Many, including several who died, were Israeli teen-agers preparing to board the bus, which had stopped near two schools where classes were letting out. ``Two boys were burning like torches,'' said Albert Amos, a driving instructor who told of how he had ripped flaming clothes from one of the youngsters. Both boys survived.

The attack was the work of a young West Bank man loyal to the militant Islamic Hamas group, and Hamas took responsibility for it over mosque loudspeakers in the Gaza Strip.

Underscoring the indiscriminate nature of the attack was the fact that some of the victims were Israeli Arabs, including a 30-year-old woman who was killed.

The car bombing enraged Israelis but did not completely surprise them. Since the Hebron mosque killings Feb. 25 in which a Jewish settler killed at least 29 Muslim worshipers, most people in this country had suspected that it was a question of time before a Palestinian group staged a reprisal raid.

And Wednesday was a day laden with symbolism: for Palestinians, the end of a 40-day Muslim period of mourning for the Hebron victims; for Israelis, the start of an annual 24-hour period of commemorating the 6 million Jewish victims of the Holocaust.

At a solemn ceremony Wednesday night at Yad Vashem, the Holocaust memorial in Jerusalem, Prime Minister Yitzhak Rabin did not mention the Afula bombing.
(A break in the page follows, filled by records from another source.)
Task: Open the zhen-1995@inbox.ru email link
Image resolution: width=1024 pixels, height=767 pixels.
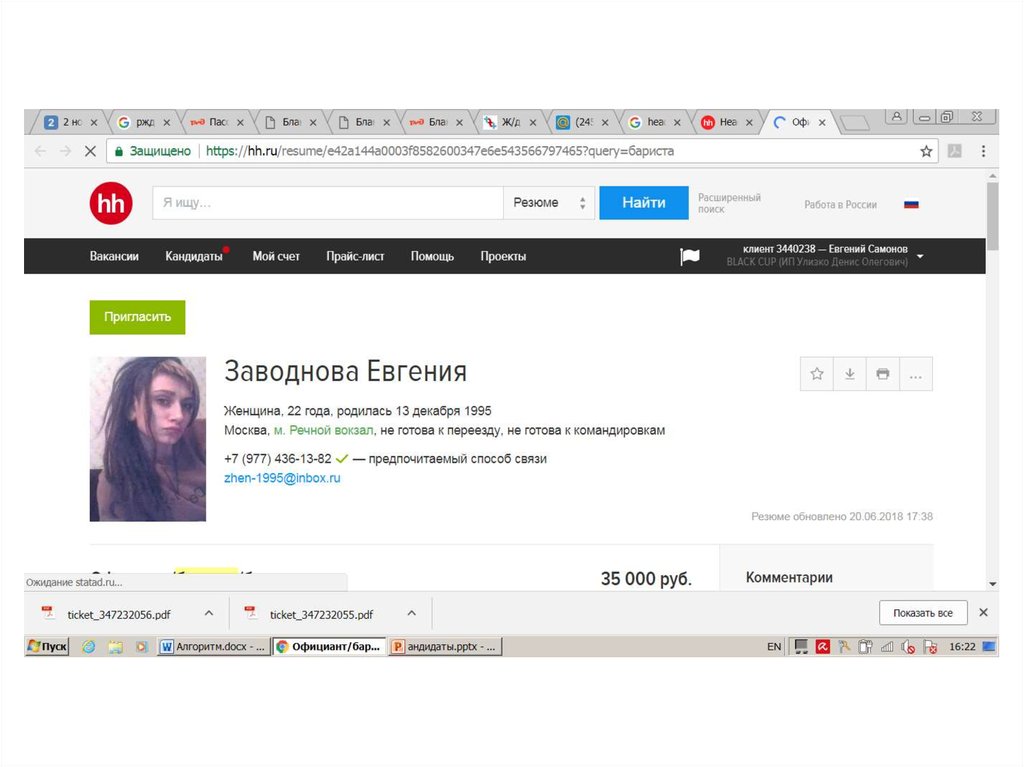Action: click(x=282, y=478)
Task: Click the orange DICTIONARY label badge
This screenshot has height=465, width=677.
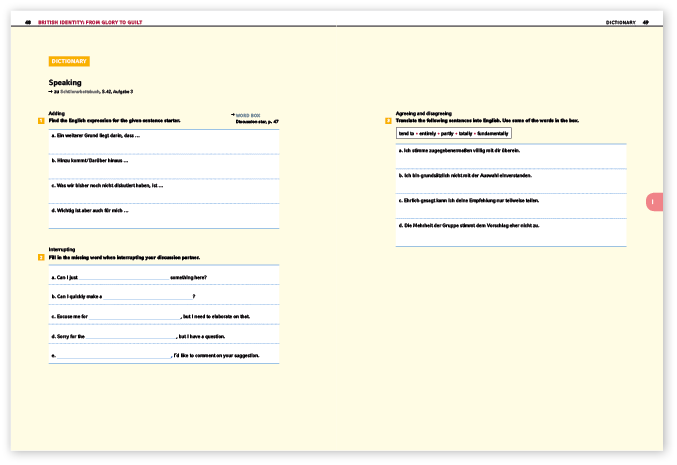Action: (69, 61)
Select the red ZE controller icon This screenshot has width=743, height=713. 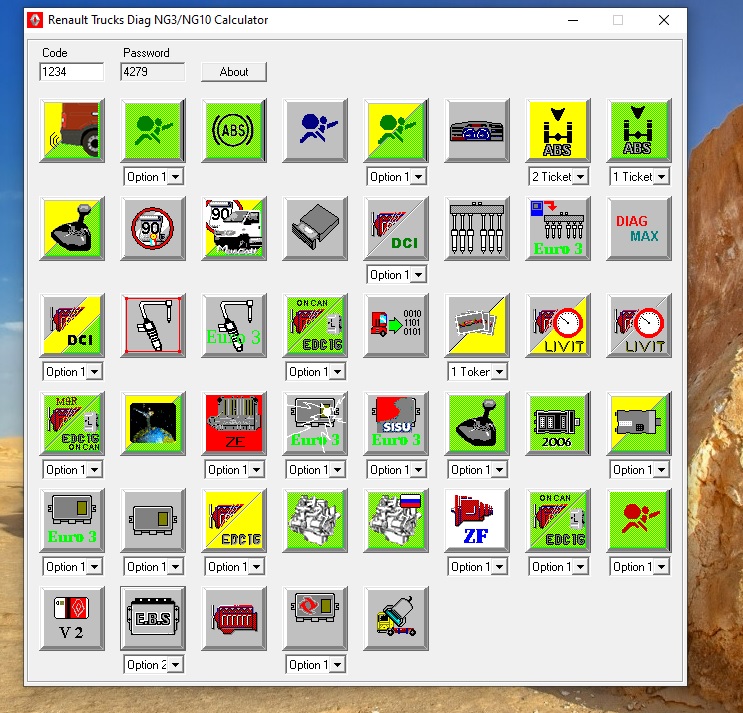click(x=234, y=423)
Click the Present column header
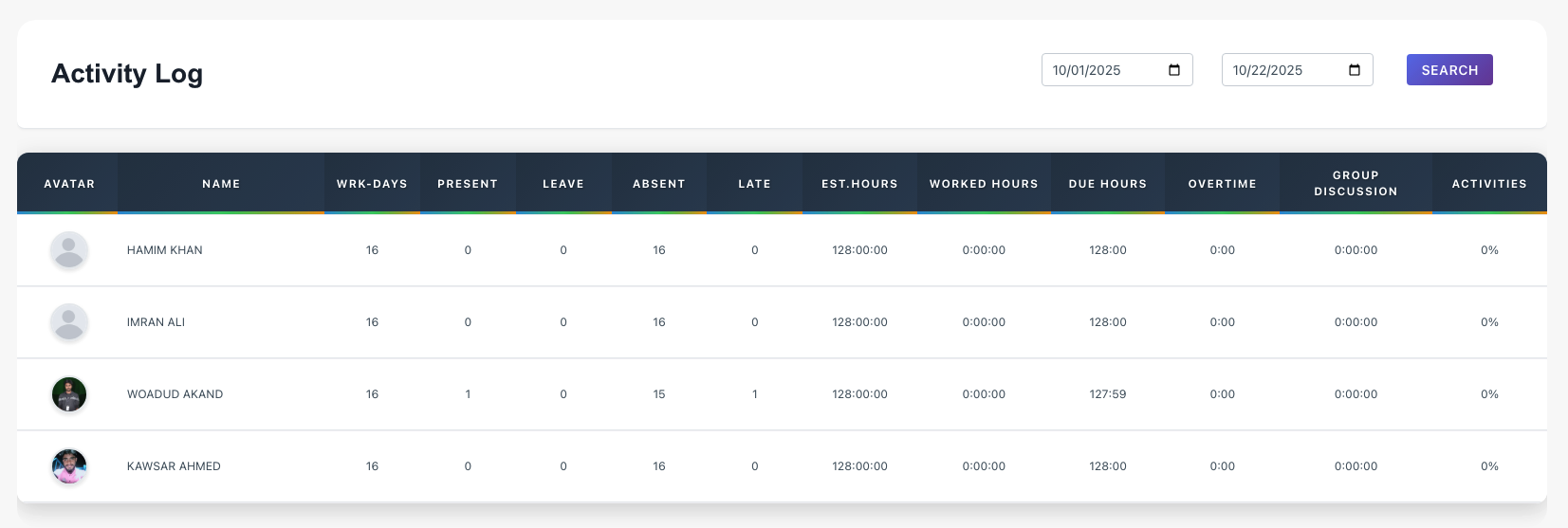Viewport: 1568px width, 528px height. click(468, 184)
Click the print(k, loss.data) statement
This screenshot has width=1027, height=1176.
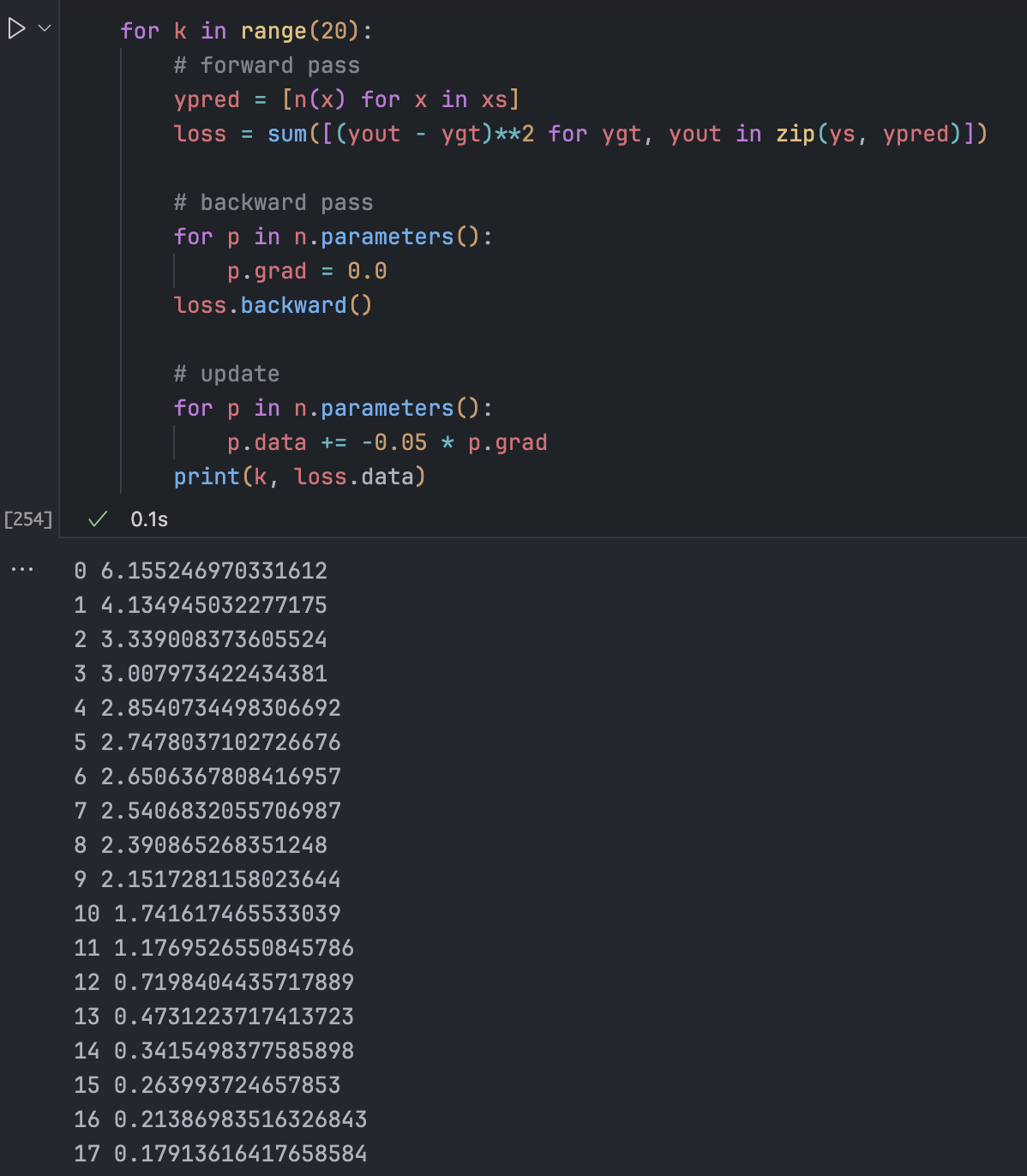coord(299,477)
But President Ezer Weizman did, saying that as the day of remembrance approached, ``we paid a heavy price, because we are Jews, for our desire to live peaceful and independent lives in the Land of Israel.''

Government officials said they would not let the attack deter them from negotiations with the Palestine Liberation Organization, even though opposition leaders demanded that the talks be halted, just as the PLO had suspended them for five weeks after the Hebron killings.